Since May 25, 2018, any European or non-European company, if it markets its products or services in a European Union country, must adapt to the General Data Protection Regulation (GDPR) or general data protection regulation.
What is the GDPR?
The Data Protection Regulation or EU Regulation 2016/679 of the European Parliament and the Council came into force on April 27, 2016 and has been mandatory for all companies in the European Union since May 25, 2018. It grants citizens greater control and security over their personal data in the digital world.
The GDPR extends their rights to decide how they want their data to be processed and how they want to receive information from companies.
What do companies need to consider in relation to the RGPD?
Beyond the penalties that can result from non-compliance with the GDPR, there are still many SMEs that do nothing in the face of this European regulation. In essence, the Data Protection Regulation strengthens control over personal data and gives every individual the right to have it used or not by any entity, public or private, as well as how to access it and withdraw access.
However, many other companies are looking for help in making GDPR a differentiating aspect and a source of added value. Their new strategy is to consider that there is no better business value than knowing in depth the data provided to them by their current and future customers.
Given the legal framework resulting from the European Data Protection Regulation, companies need to consider the following aspects:
This is any information concerning an identified or identifiable natural person, which differs from the former Organic Law on Data Protection (LOPD). It may be a name , location data, an online identifier or one or more elements of the physical, physiological, genetic, psychological, economic, cultural or social identity of the said person.
There’s more transparency with the people whose information is accessible. From now on, with the European Data Protection Regulation, companies must explain to users from whom they collect data why they are doing so, and prove that this data is only used for the purposes for which it was collected.
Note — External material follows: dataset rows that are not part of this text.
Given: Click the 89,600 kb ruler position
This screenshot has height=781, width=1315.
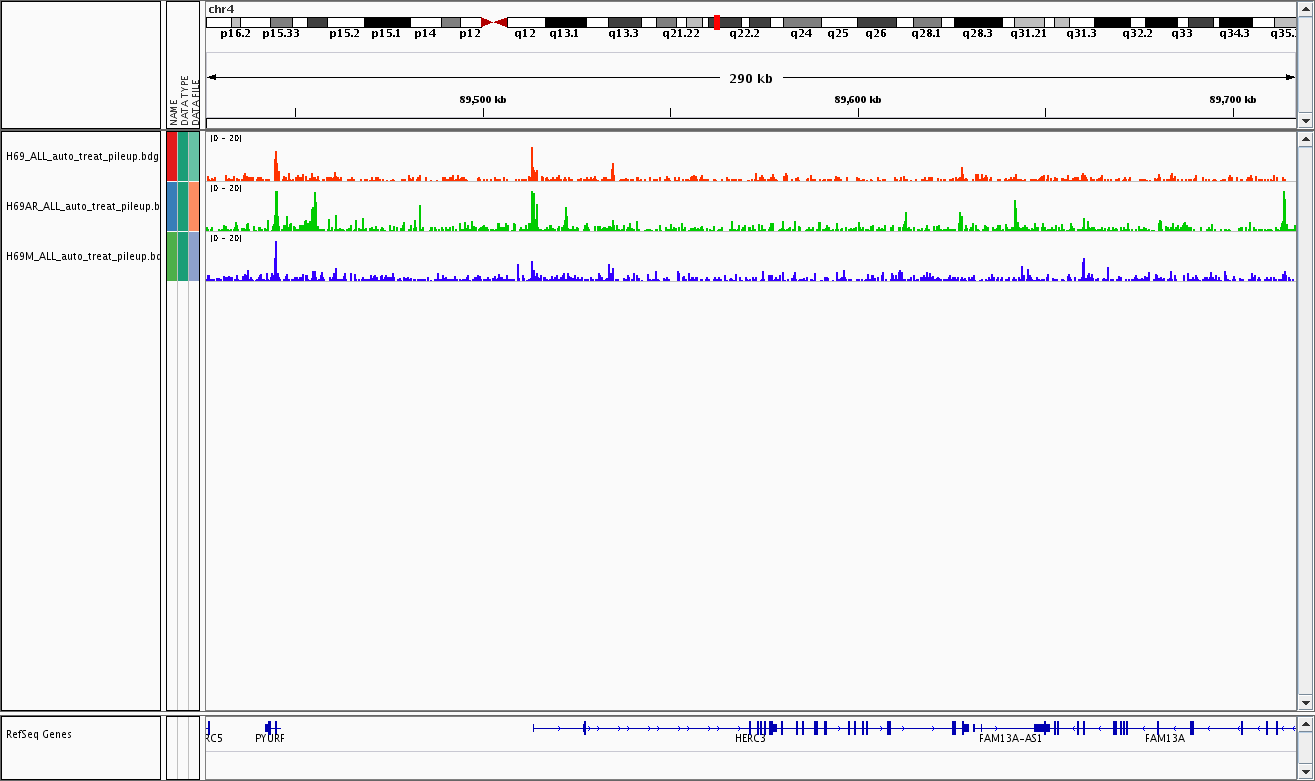Looking at the screenshot, I should click(858, 100).
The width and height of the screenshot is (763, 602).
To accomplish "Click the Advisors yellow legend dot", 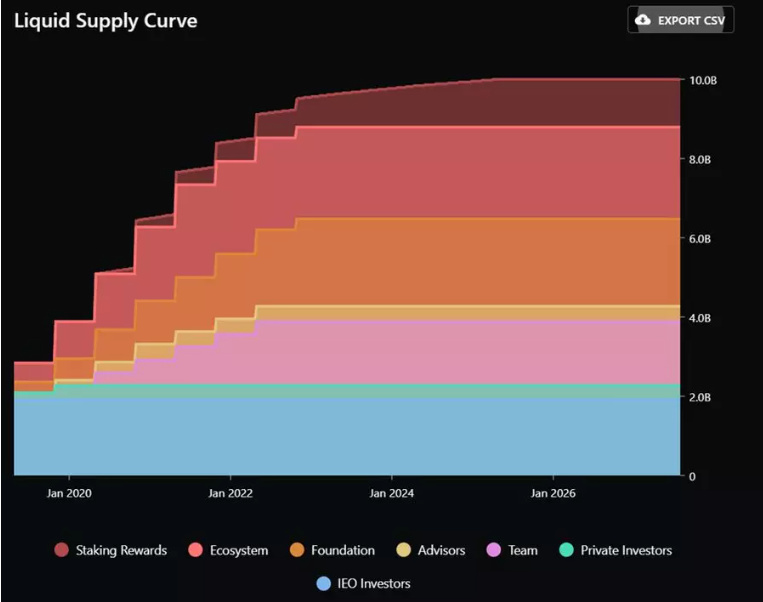I will [x=404, y=550].
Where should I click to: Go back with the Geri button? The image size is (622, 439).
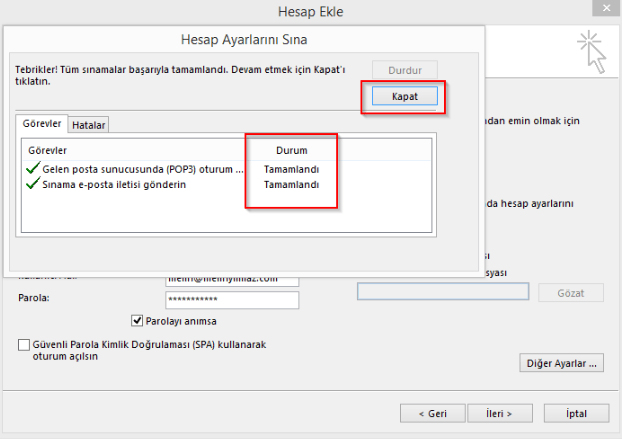pyautogui.click(x=430, y=412)
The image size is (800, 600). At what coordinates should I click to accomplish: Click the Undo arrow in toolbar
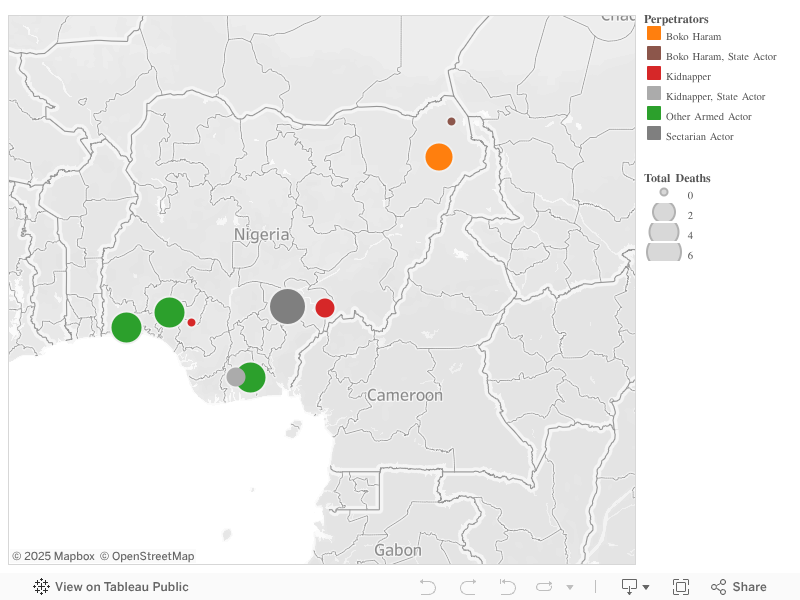point(428,587)
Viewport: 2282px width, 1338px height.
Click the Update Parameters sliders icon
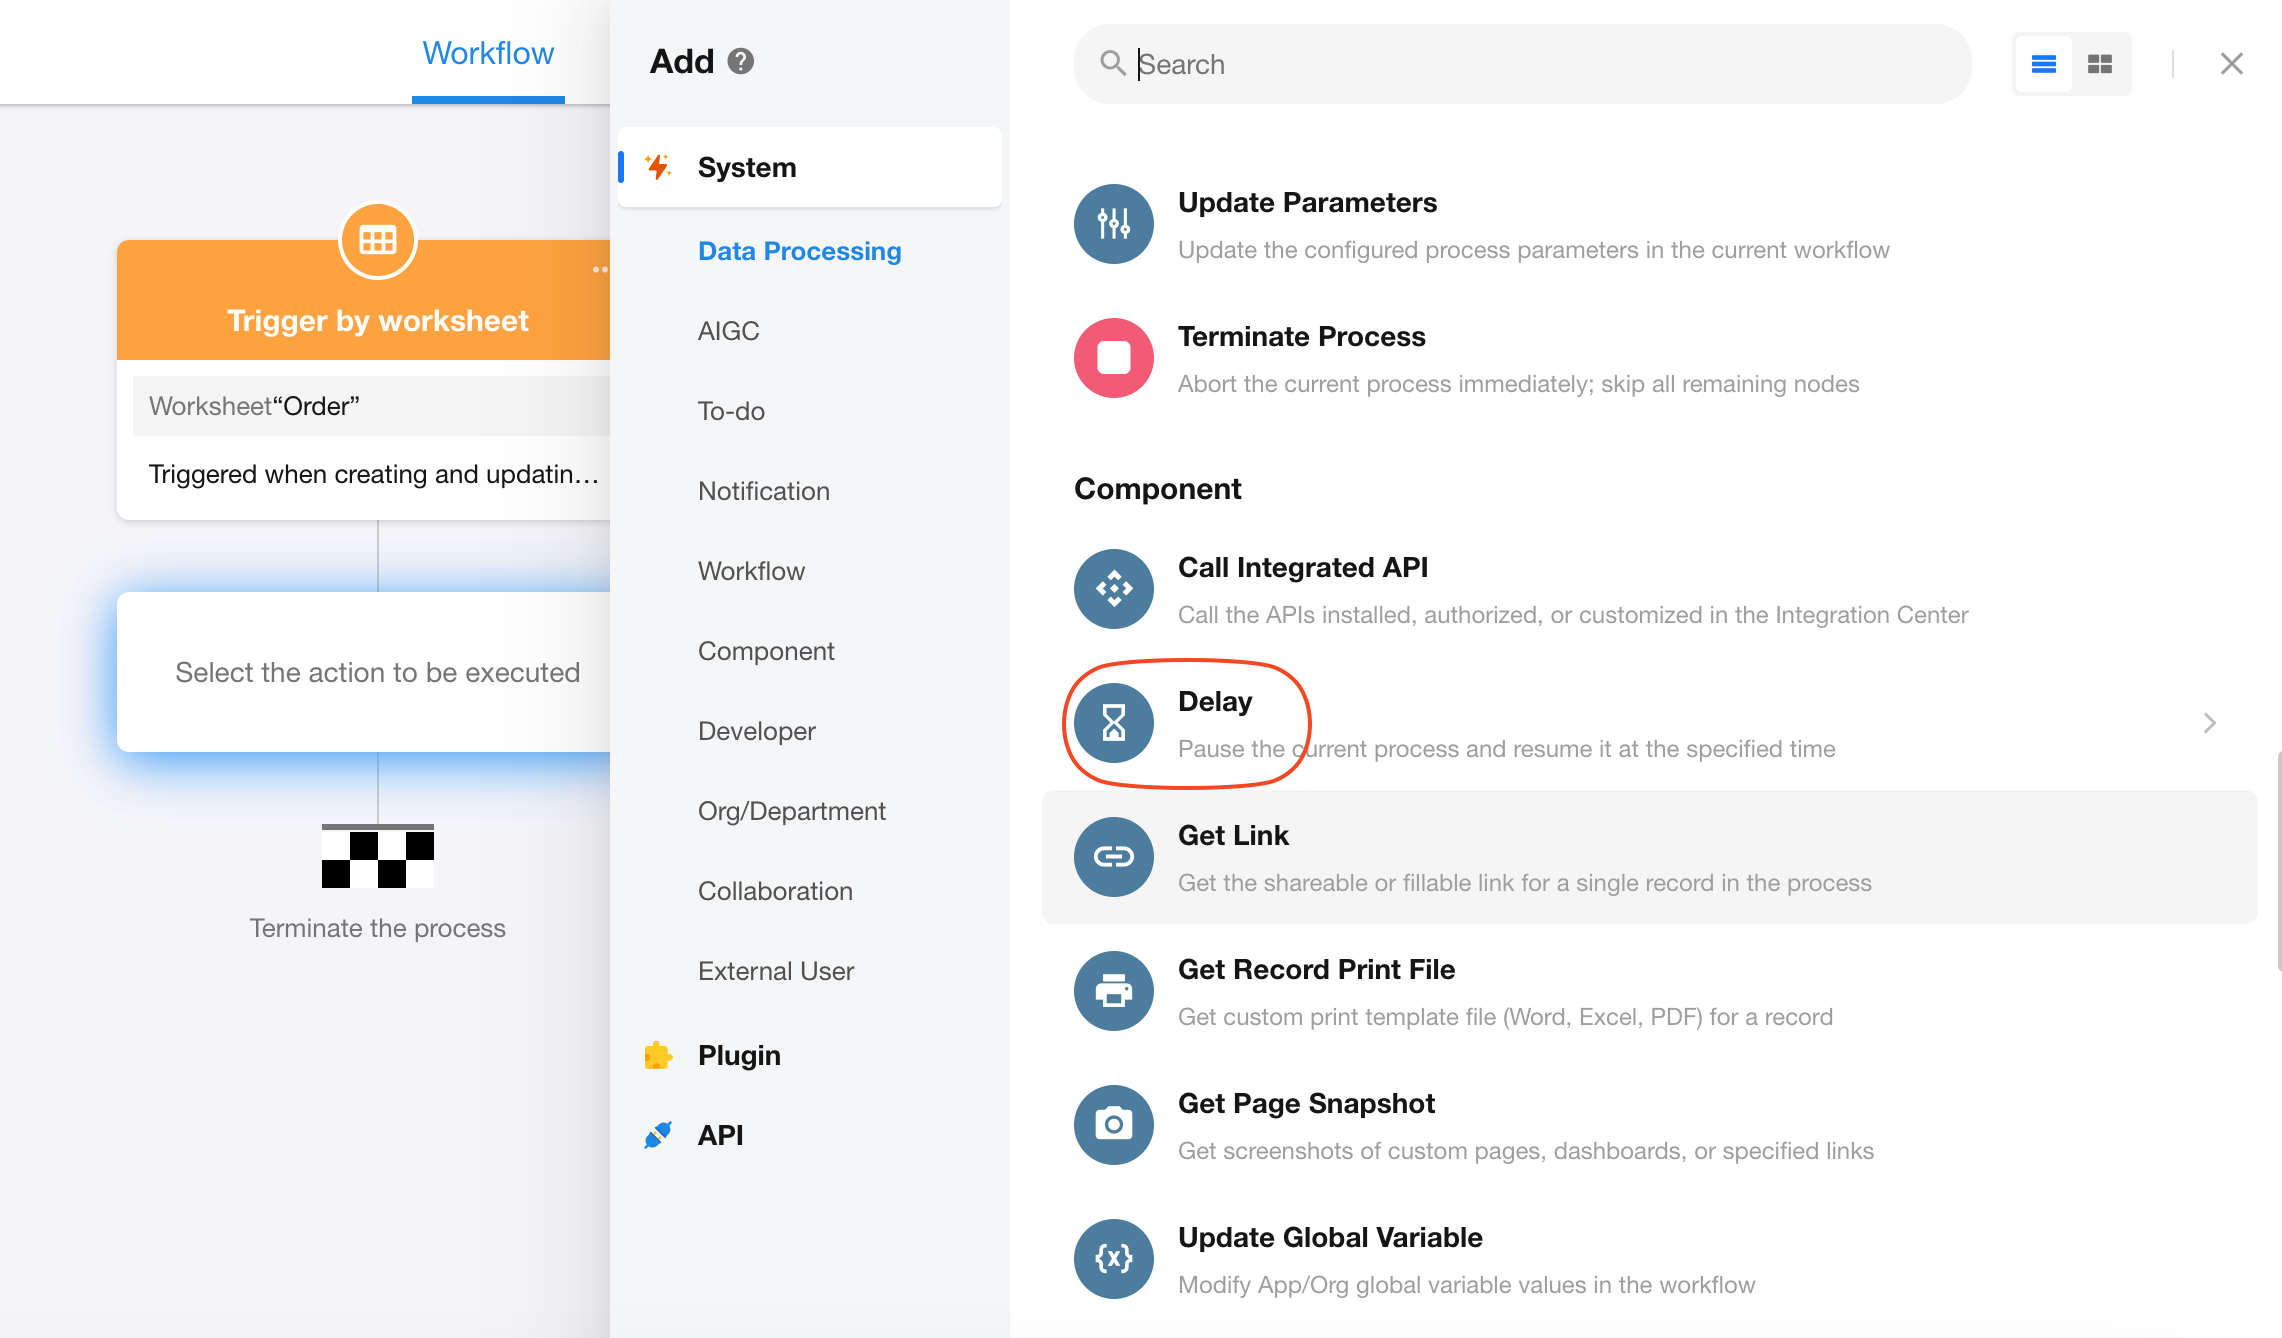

Users, meanwhile, will have the option of withdrawing their consent and deleting the information from the company’s servers. There is no longer tacit consent. The General Data Protection Regulation requires many more controls to ensure that people who share their data do so with full knowledge of the facts. From now on, companies must review and redo all contracts and clauses.
It is up to each company to determine the levels of risk it faces and the measures it needs to adopt to ensure that the information of all European and non-European residents is properly safeguarded and used. There is no longer any uniformity in data security. No one should wonder what GDPR is.
Companies must be proactive in communicating faults. In the event of a data leak, the data controller must inform of any security flaws. This expert must have an effective system for reporting or communicating the decision to data subjects in the event of a risk to their rights.
The GDPR encourages both public and private bodies to set up a personal data protection officer (DPO). This is a key figure in the new European regulations. His mission is to identify all possible risks and seek their solutions. His presence is mandatory for all public administrations and organizations with large-scale processing of personal data. They can be internal or external to the company.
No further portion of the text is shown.